Илья не ответил. Роза шумно высморкалась в полотенце. Вытирая чистым концом лицо, предложила:

– Оставайся с нами. Всё лучше будет.

– Люди-то что скажут?

– Что-нибудь, конечно, скажут, – подумав, подтвердила Роза. – И что с того? Может, ты этого боишься? Или я?

Смутившись, Илья подумал, что она опять права. А больше ни о чём думать не хотелось. Кончился этот день треклятый и слава богу… В темноте Роза сбросила юбку, стянула через голову кофту и в одной рубашке полезла под одеяло.

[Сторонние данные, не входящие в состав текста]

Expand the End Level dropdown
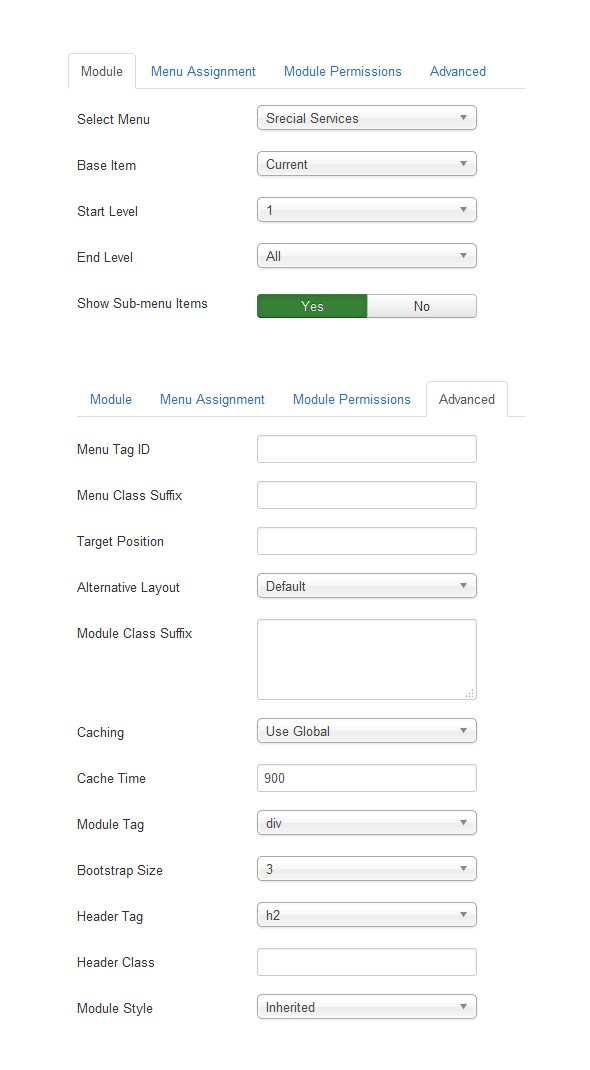Screen dimensions: 590x1070 point(366,257)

– Иди ко мне, – спокойно позвала она, и Илья послушался.

Глава 7

После душного и пыльного июня на Москву неожиданно хлынули дожди. День и ночь по тротуарам барабанили капли, в городе было прохладно, по утрам переулки в Замоскворечье затягивались туманом, в густых купеческих садах уже пахло болотом из-за непросыхающей влаги, окраинные улочки утопали в грязи, а знаменитая лужа посередине Живодёрки разлилась до самой Садовой и даже поросла по краям осокой. Ресторан Осетрова, как всегда, по вечерам загорался жёлтыми и красными огнями, но гуляли там как-то вяло, без задора. Зал, прежде набитый до отказа, был полупустым: начался дачный сезон, постоянные гости отдыхали с семьями в Кунцеве и Люблине. Вдобавок от поющего у Осетрова цыганского хора осталось менее половины: ведущие артисты уехали на гастроли в Крым. На это время Митро передал обязанности хоревода Ивану Конакову, а главной солисткой была теперь Анна Снежная.

По крошечному окошку задней комнаты ресторана барабанил дождь. Из-за стены слышались звуки настраиваемой скрипки, кто-то из солистов распевался на весь ресторан: «Вдо-о-о-оль по Питерско-о-й!..»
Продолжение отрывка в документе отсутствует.